Mike Godwin

MAT 259 - Data Visualization

My goal for this course was to produce a series of visualization experiments. I wanted to make quick “sketches” of the different topics that came up in our reading and discussions. This would allow me to familiarize myself further with the Processing programming language and to experience firsthand the associated problems and benefits of different methods of depicting information.

I recently read Michael Pollan's “Botany of Desire” and was so intrigued by the chapter on apples, that I decided to explore Plant Genetic Resources Unit division of the Agricultural Research Service for possible data sets. A little sleuthing turned up the National Plant Germplasm System and a wealth of downloadable datasets.

It was at this point that “preprocessing” became the word of the month. In my case preprocessing meant taking an existing database that was fine tuned for MS-DOS circa 1990 and figuring out how to massage some sort of useful information from it.

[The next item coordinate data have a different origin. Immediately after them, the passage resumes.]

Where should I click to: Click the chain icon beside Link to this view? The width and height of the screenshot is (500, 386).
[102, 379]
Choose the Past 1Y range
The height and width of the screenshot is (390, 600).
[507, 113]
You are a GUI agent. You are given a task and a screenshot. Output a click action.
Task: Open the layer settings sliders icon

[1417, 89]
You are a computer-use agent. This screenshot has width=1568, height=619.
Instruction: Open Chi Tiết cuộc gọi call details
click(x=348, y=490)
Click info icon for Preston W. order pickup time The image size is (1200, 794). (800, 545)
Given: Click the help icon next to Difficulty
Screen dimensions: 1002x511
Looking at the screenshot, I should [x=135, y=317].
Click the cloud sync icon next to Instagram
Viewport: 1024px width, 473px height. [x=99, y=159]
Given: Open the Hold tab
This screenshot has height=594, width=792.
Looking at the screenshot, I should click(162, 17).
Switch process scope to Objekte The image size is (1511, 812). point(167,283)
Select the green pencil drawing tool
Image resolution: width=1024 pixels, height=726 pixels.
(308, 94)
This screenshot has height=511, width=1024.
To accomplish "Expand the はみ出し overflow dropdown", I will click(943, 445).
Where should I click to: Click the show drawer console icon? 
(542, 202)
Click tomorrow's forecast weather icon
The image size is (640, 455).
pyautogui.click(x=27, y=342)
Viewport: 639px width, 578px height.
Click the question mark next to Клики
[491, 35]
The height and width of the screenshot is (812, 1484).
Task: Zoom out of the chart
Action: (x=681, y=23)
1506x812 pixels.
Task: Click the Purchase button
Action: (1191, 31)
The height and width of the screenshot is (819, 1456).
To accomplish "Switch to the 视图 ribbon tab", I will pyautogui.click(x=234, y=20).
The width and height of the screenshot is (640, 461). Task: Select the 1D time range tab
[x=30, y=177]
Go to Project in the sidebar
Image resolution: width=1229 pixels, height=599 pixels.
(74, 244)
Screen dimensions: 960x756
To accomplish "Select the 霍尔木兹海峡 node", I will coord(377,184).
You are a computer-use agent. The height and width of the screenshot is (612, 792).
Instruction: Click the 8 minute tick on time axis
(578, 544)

	Crop Common Names My first visualization was an exploration of the database itself. What did all the acronyms mean, and how might these be visually interesting? I became intrigued by the “common names records” for the various crops and created this visualization to investigate how common names were associated with the number of species that shared those common names.
	Crop Diversity Comparison My next sketch was an experiment with 3 dimensional representations of data. I chose three axes from the dataset and plotted each crop within those parameters. While the exercise was helpful for me from a programming perspective, I quickly realized that reading information from this sort of image is very challenging and often vague. The output highlights unusual crops, but obscures many details in the process. In my next sketches I decided to revisit 2D images in an attempt to recover some of the lost information.
	Kohonen Self-organizing Color Map This is an implementation of the standard first Kohonen programming project. The sketch generates 200 random colors and then uses a Kohonen algorithm to organize the points in a coherent “map.” This is an easy way to see if the program is working correctly, but I didn't like how the actual values of the input data are not visible in the end result. In my final sketches I explored ways of solving this problem.
	Kohonen SOM Experiments Still concerned with the loss of information with generalized visualizations; I wanted to find a way to make the Kohonen algorithm's output more visibly connected to the original data points. This visualization sorts 25 grays according to their red, green, and blue values (which are always equal for grays). This is mostly a verification that my program was working properly in a list format.
	Kohonen Crop application This is the concept of the layered Kohonen mapping visualization applied to a sample set of data from the Plant Genetic Resources Unit Germplasm database. The Kohonen algorithm sorts the list of crops into a list that is grouped according to the attributes shown along the right. This approach takes advantage of the Kohonen sort but makes each weight in the multi-dimensional map apparent.